> [DIRECTIONS]: Copy every line of the data below word for word, leaving out the pictures.

> [DATA TO USE]:

- - -

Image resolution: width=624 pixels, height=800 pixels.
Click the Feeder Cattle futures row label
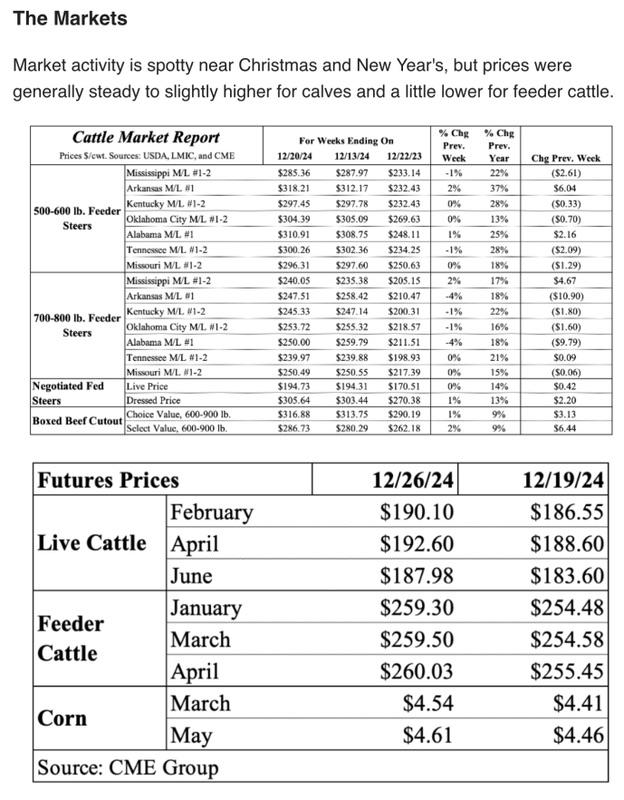(70, 638)
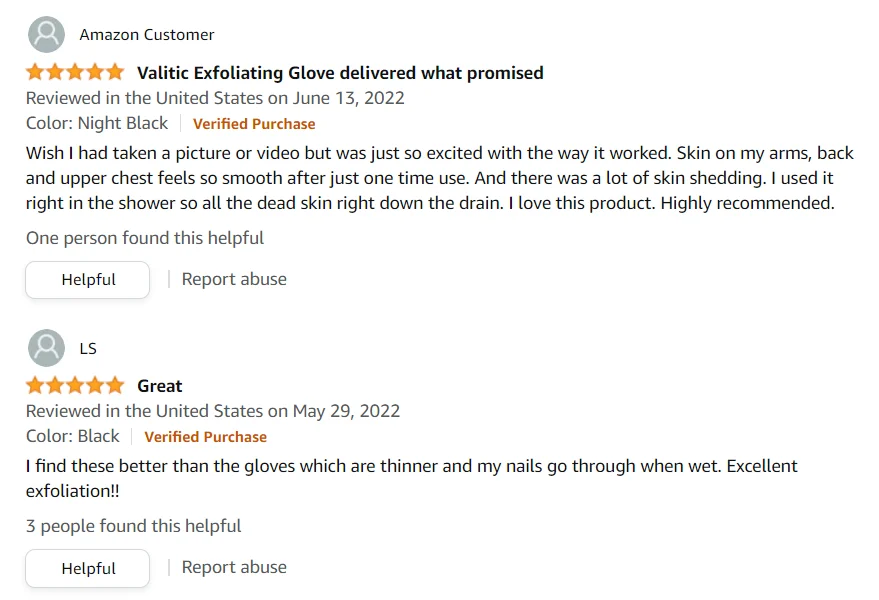Screen dimensions: 879x600
Task: Click five-star rating on the Great review
Action: pos(75,385)
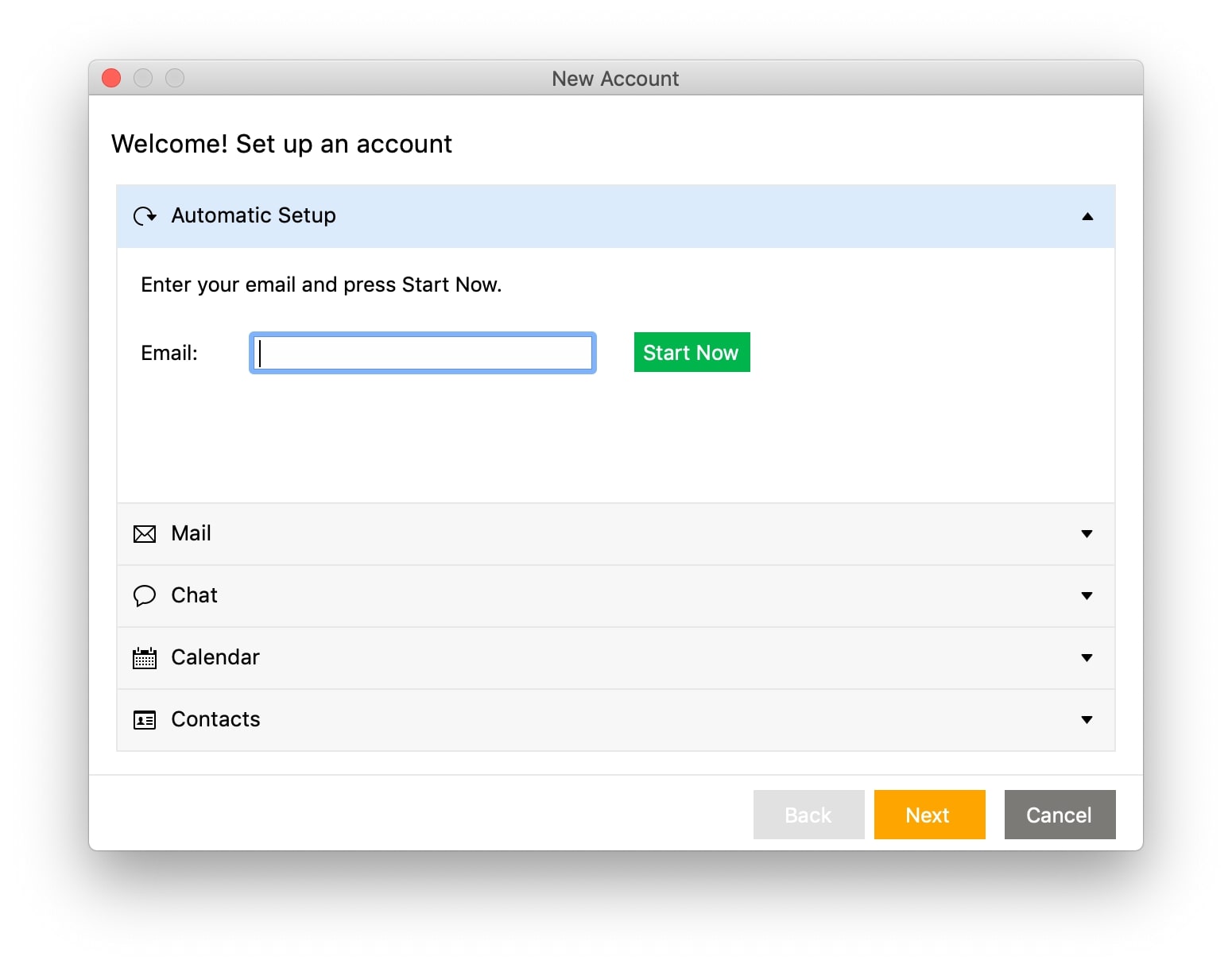Screen dimensions: 1232x968
Task: Expand the Contacts section arrow
Action: pos(1087,720)
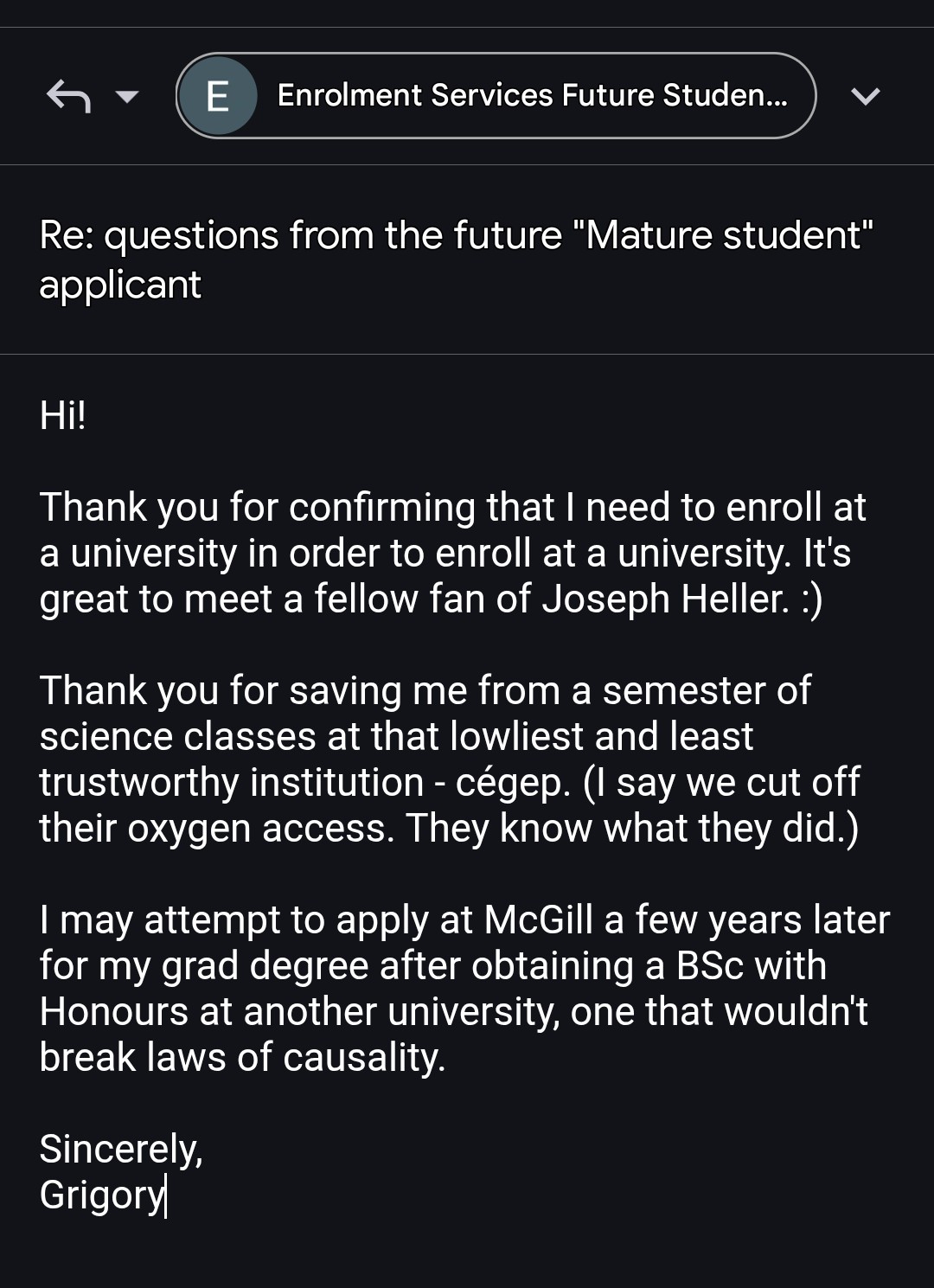The width and height of the screenshot is (934, 1288).
Task: Click the reply arrow icon
Action: tap(68, 96)
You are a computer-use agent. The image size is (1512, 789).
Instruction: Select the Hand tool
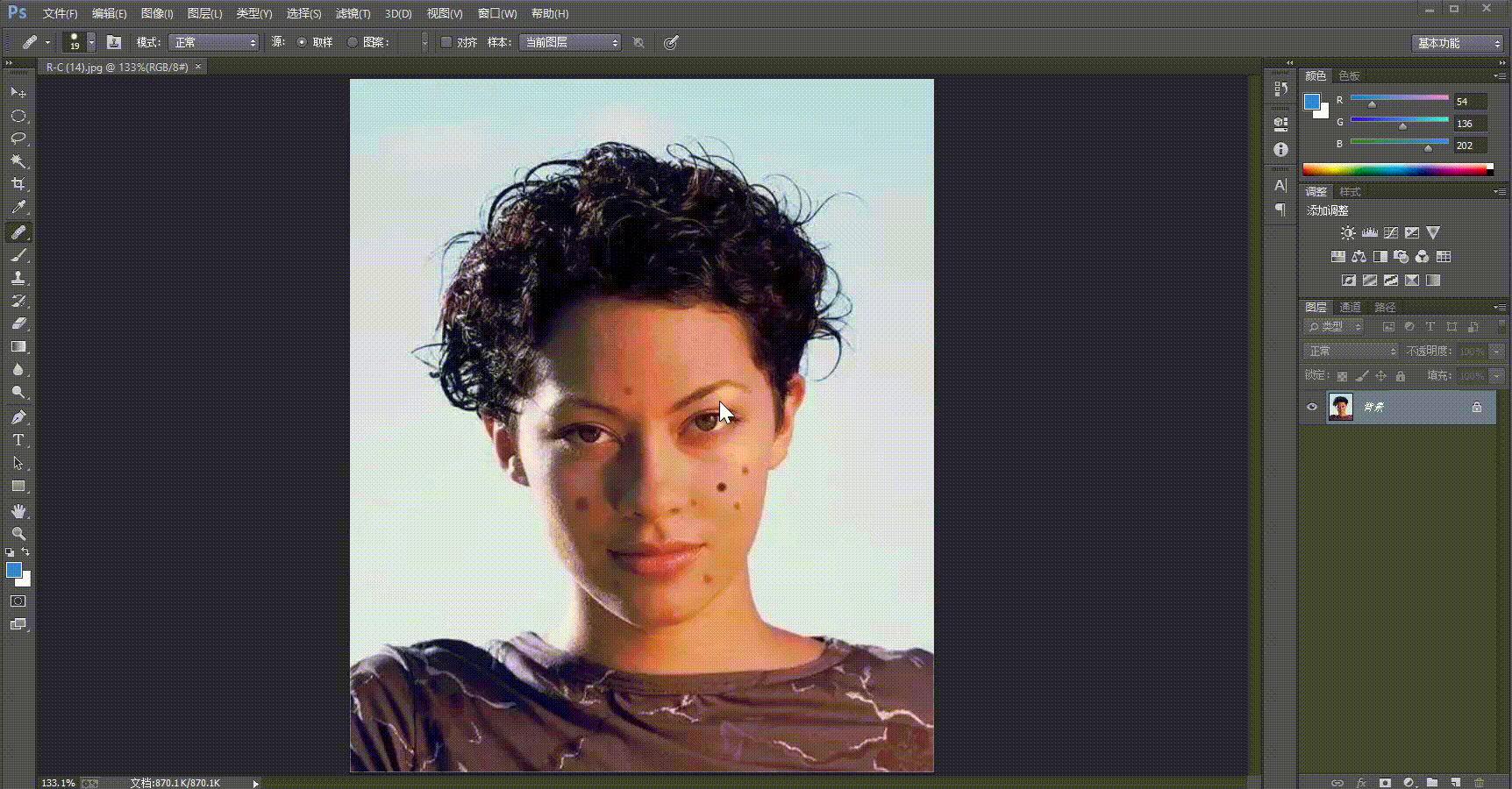pyautogui.click(x=18, y=511)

- - -

> [FINAL RESULT]:
Image resolution: width=624 pixels, height=800 pixels.
Click the Feeder Cattle futures row label
(70, 638)
Screen dimensions: 879x600
Task: Click five-star rating on the Great review
Action: pos(75,385)
Screen dimensions: 1232x968
Task: Expand the Contacts section arrow
Action: pos(1087,720)
The width and height of the screenshot is (934, 1288).
Task: Click the reply arrow icon
Action: tap(68, 96)
You are a computer-use agent. The image size is (1512, 789).
Instruction: Select the Hand tool
pyautogui.click(x=18, y=511)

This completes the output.